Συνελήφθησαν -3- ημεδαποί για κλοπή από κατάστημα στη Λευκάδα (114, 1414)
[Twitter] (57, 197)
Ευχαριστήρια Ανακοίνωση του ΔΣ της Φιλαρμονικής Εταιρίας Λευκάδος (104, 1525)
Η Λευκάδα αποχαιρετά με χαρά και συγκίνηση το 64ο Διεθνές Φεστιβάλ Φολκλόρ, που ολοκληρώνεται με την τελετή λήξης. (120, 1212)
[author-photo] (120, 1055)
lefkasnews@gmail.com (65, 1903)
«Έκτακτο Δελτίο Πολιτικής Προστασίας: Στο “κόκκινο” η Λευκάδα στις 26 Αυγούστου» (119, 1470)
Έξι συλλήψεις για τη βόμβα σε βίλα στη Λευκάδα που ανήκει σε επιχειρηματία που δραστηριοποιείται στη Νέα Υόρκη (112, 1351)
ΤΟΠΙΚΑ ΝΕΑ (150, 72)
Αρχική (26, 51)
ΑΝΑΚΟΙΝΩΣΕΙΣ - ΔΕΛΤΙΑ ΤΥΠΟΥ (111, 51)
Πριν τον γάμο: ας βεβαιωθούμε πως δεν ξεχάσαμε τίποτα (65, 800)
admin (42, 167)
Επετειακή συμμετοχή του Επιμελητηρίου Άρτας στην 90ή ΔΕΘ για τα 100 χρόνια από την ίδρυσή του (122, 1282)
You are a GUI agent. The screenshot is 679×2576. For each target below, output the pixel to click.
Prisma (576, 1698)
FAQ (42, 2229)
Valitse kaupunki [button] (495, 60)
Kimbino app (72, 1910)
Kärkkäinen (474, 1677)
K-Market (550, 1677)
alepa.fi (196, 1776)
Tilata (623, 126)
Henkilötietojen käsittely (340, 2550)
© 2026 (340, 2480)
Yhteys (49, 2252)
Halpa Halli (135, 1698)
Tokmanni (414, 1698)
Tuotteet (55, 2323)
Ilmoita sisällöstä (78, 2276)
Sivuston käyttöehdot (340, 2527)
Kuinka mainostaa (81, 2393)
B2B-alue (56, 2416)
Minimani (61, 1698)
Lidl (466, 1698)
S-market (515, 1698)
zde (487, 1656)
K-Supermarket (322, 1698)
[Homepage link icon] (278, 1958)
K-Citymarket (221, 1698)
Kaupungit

______________________________

Required work: Every line from the one containing "Minimani (61, 1698)" through the end of the data must be repeated exactly, and no other line.

Response to this exercise:
Minimani (61, 1698)
Lidl (466, 1698)
S-market (515, 1698)
zde (487, 1656)
K-Supermarket (322, 1698)
[Homepage link icon] (278, 1958)
K-Citymarket (221, 1698)
Kaupungit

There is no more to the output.